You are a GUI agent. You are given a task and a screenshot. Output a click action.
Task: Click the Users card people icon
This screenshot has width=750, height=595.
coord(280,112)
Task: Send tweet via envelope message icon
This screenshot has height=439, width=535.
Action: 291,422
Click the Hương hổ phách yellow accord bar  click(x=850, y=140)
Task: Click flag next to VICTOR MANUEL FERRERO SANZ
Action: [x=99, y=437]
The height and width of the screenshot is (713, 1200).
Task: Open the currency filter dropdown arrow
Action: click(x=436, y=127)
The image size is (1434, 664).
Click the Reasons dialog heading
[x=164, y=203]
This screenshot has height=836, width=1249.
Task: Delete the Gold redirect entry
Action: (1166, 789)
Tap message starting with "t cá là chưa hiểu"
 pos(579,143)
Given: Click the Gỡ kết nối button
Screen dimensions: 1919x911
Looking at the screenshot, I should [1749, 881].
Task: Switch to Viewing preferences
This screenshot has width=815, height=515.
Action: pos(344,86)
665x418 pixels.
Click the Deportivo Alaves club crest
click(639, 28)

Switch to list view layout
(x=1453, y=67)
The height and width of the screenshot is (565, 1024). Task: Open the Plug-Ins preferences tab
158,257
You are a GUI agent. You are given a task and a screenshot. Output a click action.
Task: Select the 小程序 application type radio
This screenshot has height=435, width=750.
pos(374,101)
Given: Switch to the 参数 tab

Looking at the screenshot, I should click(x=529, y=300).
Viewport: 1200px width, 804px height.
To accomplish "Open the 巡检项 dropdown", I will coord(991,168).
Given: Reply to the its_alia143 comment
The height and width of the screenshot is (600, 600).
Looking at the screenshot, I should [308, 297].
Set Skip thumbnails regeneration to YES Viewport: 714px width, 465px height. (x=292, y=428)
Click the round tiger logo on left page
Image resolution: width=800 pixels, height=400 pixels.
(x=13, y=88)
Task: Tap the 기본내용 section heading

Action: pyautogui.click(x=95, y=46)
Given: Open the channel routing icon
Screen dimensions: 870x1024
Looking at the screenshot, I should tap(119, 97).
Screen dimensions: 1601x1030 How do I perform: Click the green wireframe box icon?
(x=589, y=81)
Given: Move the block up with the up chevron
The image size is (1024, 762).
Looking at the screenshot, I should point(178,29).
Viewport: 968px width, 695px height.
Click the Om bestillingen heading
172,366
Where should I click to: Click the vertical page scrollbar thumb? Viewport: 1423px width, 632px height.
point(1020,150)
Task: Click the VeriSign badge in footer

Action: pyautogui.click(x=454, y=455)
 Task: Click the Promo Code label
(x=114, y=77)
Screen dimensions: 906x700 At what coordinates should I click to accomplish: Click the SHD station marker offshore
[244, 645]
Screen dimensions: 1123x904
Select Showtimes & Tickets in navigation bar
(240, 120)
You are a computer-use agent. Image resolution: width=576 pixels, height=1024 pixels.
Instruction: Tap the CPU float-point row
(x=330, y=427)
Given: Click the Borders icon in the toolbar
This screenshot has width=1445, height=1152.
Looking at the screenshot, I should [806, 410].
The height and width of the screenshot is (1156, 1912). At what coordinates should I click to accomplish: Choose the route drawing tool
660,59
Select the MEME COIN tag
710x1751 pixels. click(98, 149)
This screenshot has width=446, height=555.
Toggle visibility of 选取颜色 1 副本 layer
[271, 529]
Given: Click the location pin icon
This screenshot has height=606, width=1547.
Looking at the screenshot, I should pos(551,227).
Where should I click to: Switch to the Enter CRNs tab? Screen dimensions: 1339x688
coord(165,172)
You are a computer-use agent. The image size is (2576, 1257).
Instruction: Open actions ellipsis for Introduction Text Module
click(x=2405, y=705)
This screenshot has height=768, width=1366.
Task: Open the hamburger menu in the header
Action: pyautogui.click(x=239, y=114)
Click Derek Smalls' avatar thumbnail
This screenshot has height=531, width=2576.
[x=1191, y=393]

-------------------------

* Activity *
In full and without alteration, transcribe the entries above.

* Solution to this problem *
You are a GUI agent. You are given a task and a screenshot. Output a click action.
Task: Click the Users card people icon
This screenshot has width=750, height=595.
coord(280,112)
Task: Send tweet via envelope message icon
This screenshot has height=439, width=535.
Action: 291,422
Click the Hương hổ phách yellow accord bar  click(x=850, y=140)
Task: Click flag next to VICTOR MANUEL FERRERO SANZ
Action: [x=99, y=437]
The height and width of the screenshot is (713, 1200).
Task: Open the currency filter dropdown arrow
Action: click(x=436, y=127)
The image size is (1434, 664).
Click the Reasons dialog heading
[x=164, y=203]
This screenshot has height=836, width=1249.
Task: Delete the Gold redirect entry
Action: (1166, 789)
Tap message starting with "t cá là chưa hiểu"
 pos(579,143)
Given: Click the Gỡ kết nối button
Screen dimensions: 1919x911
Looking at the screenshot, I should [1749, 881].
Task: Switch to Viewing preferences
This screenshot has width=815, height=515.
Action: pos(344,86)
665x418 pixels.
Click the Deportivo Alaves club crest
click(639, 28)

Switch to list view layout
(x=1453, y=67)
The height and width of the screenshot is (565, 1024). Task: Open the Plug-Ins preferences tab
158,257
You are a GUI agent. You are given a task and a screenshot. Output a click action.
Task: Select the 小程序 application type radio
This screenshot has height=435, width=750.
pos(374,101)
Given: Switch to the 参数 tab

Looking at the screenshot, I should click(x=529, y=300).
Viewport: 1200px width, 804px height.
To accomplish "Open the 巡检项 dropdown", I will coord(991,168).
Given: Reply to the its_alia143 comment
The height and width of the screenshot is (600, 600).
Looking at the screenshot, I should [308, 297].
Set Skip thumbnails regeneration to YES Viewport: 714px width, 465px height. (x=292, y=428)
Click the round tiger logo on left page
Image resolution: width=800 pixels, height=400 pixels.
(x=13, y=88)
Task: Tap the 기본내용 section heading

Action: pyautogui.click(x=95, y=46)
Given: Open the channel routing icon
Screen dimensions: 870x1024
Looking at the screenshot, I should tap(119, 97).
Screen dimensions: 1601x1030 How do I perform: Click the green wireframe box icon?
(x=589, y=81)
Given: Move the block up with the up chevron
The image size is (1024, 762).
Looking at the screenshot, I should point(178,29).
Viewport: 968px width, 695px height.
Click the Om bestillingen heading
172,366
Where should I click to: Click the vertical page scrollbar thumb? Viewport: 1423px width, 632px height.
point(1020,150)
Task: Click the VeriSign badge in footer

Action: pyautogui.click(x=454, y=455)
 Task: Click the Promo Code label
(x=114, y=77)
Screen dimensions: 906x700 At what coordinates should I click to accomplish: Click the SHD station marker offshore
[244, 645]
Screen dimensions: 1123x904
Select Showtimes & Tickets in navigation bar
(240, 120)
You are a computer-use agent. Image resolution: width=576 pixels, height=1024 pixels.
Instruction: Tap the CPU float-point row
(x=330, y=427)
Given: Click the Borders icon in the toolbar
This screenshot has width=1445, height=1152.
Looking at the screenshot, I should [806, 410].
The height and width of the screenshot is (1156, 1912). At what coordinates should I click to accomplish: Choose the route drawing tool
660,59
Select the MEME COIN tag
710x1751 pixels. click(98, 149)
This screenshot has width=446, height=555.
Toggle visibility of 选取颜色 1 副本 layer
[271, 529]
Given: Click the location pin icon
This screenshot has height=606, width=1547.
Looking at the screenshot, I should pos(551,227).
Where should I click to: Switch to the Enter CRNs tab? Screen dimensions: 1339x688
coord(165,172)
You are a computer-use agent. The image size is (2576, 1257).
Instruction: Open actions ellipsis for Introduction Text Module
click(x=2405, y=705)
This screenshot has height=768, width=1366.
Task: Open the hamburger menu in the header
Action: pyautogui.click(x=239, y=114)
Click Derek Smalls' avatar thumbnail
This screenshot has height=531, width=2576.
[x=1191, y=393]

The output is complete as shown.